Explain the significance of variables:
Len [i] to memory array position to the i-th position length mx
Location id record time operation (this operation can see the template)
Mx a mark on the longest substring of the rightmost
template:
. 1 void the init () // This string is used to handle 2 { . 3 Memset (STR, 0 , the sizeof (STR)); . 4 int K = 0 ; . 5 STR [K ++] = ' $ ' ; . 6 for ( int I = 0 ; I <len; ++ I) . 7 STR [K ++] = ' # ' , STR [K ++] = S [I]; . 8 STR [K ++] = ' # ' ; . 9 len = K; 10 } 11 int Manacher () // Motomesai长回Ayako comb 12 { 13 Len [ 0 ] = 0 ; 14 int sum = 0 ; 15 int id, mx = 0 ; 16 for ( int i = 1 ; i <len; + + i) 17 { 18 an if (i <mx) Len [i] = min (mx-i, Len [ 2 * id- i]); 19 the else Len [i] = 1 ; 20 the while (str [i-Len [i]] == str [i + Len [i]]) Len [i] ++ ; 21 if(Len[i]+i>mx) 22 { 23 mx=Len[i]+i; 24 id=i; 25 sum=max(sum,Len[i]); 26 } 27 } 28 return (sum-1); 29 }
When the i-th character in the center of the palindrome string we ask if i> = mx not optimize this time, is determined (i-1) == (i + 1), (i-2) == (i + 2) .... I have been looking for this
Look at the code is to be 19, then proceeding to 20 lines
If i <mx time, this time
This time to see a template question:
A string is said to be a palindrome if it reads the same both forwards and backwards, for example "madam" is a palindrome while "acm" is not.

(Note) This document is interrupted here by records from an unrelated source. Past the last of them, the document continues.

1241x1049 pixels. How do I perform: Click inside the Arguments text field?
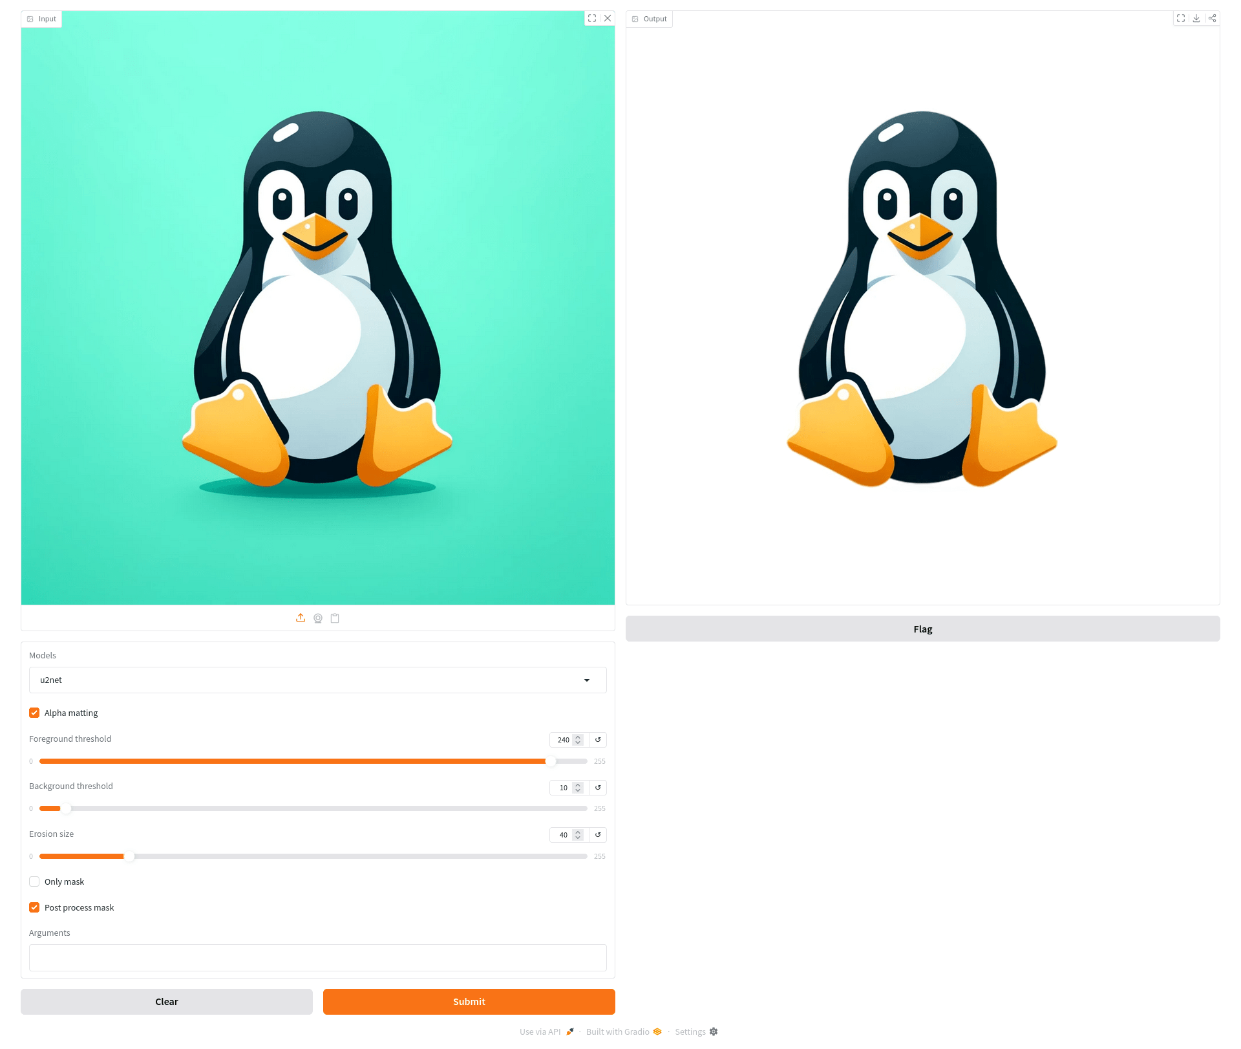point(317,957)
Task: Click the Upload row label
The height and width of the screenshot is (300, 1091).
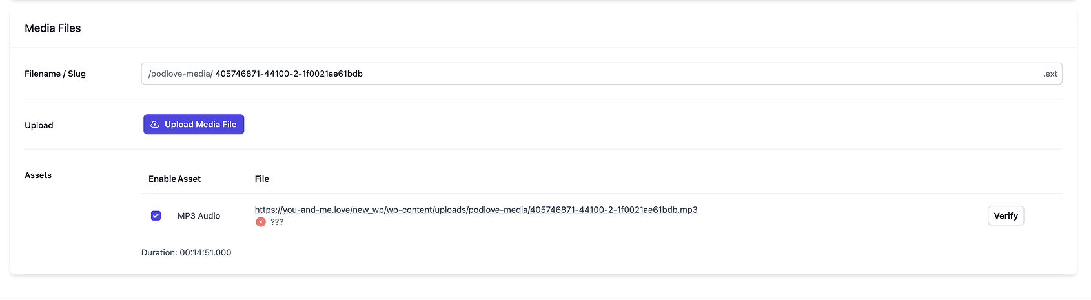Action: tap(39, 125)
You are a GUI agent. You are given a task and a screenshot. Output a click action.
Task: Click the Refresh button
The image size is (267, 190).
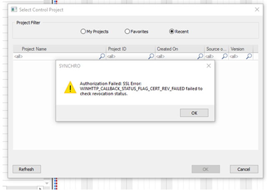[x=27, y=169]
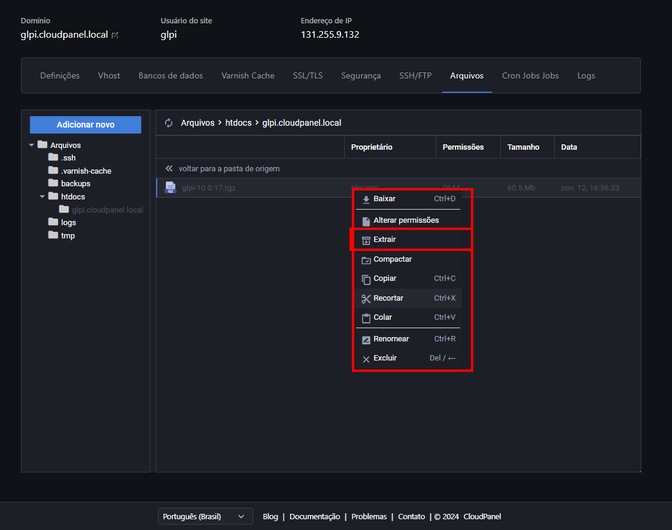Click the clipboard icon for Colar

(x=366, y=318)
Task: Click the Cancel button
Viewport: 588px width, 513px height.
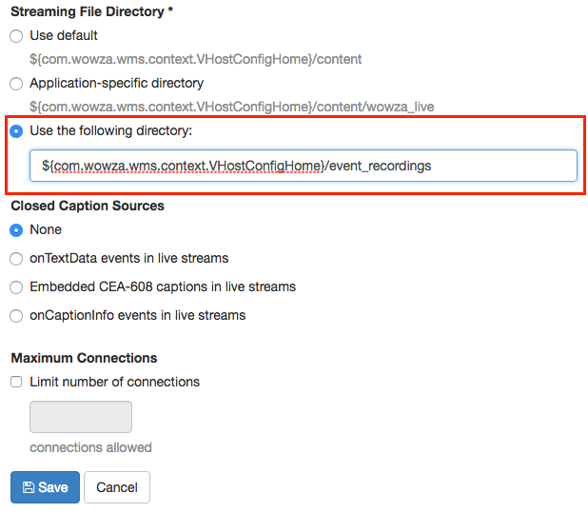Action: click(x=117, y=487)
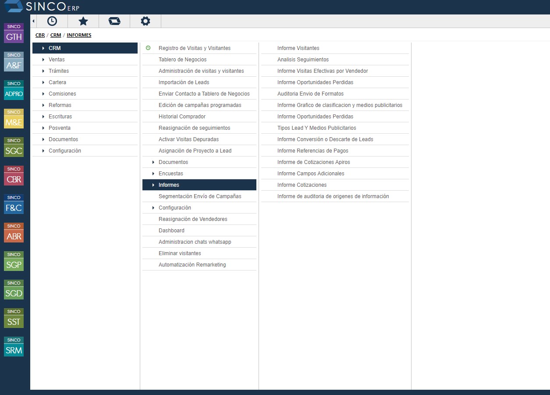Expand Configuración in the CRM submenu
550x395 pixels.
coord(174,207)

The students recognized that this is a classical problem but couldn't come up with a solution better than iterating over all substrings and checking whether they are palindrome or not, obviously this algorithm is not efficient at all, after a while Andy raised his hand and said "Okay, I've a better algorithm" and before he starts to explain his idea he stopped for a moment and then said "Well, I've an even better algorithm!".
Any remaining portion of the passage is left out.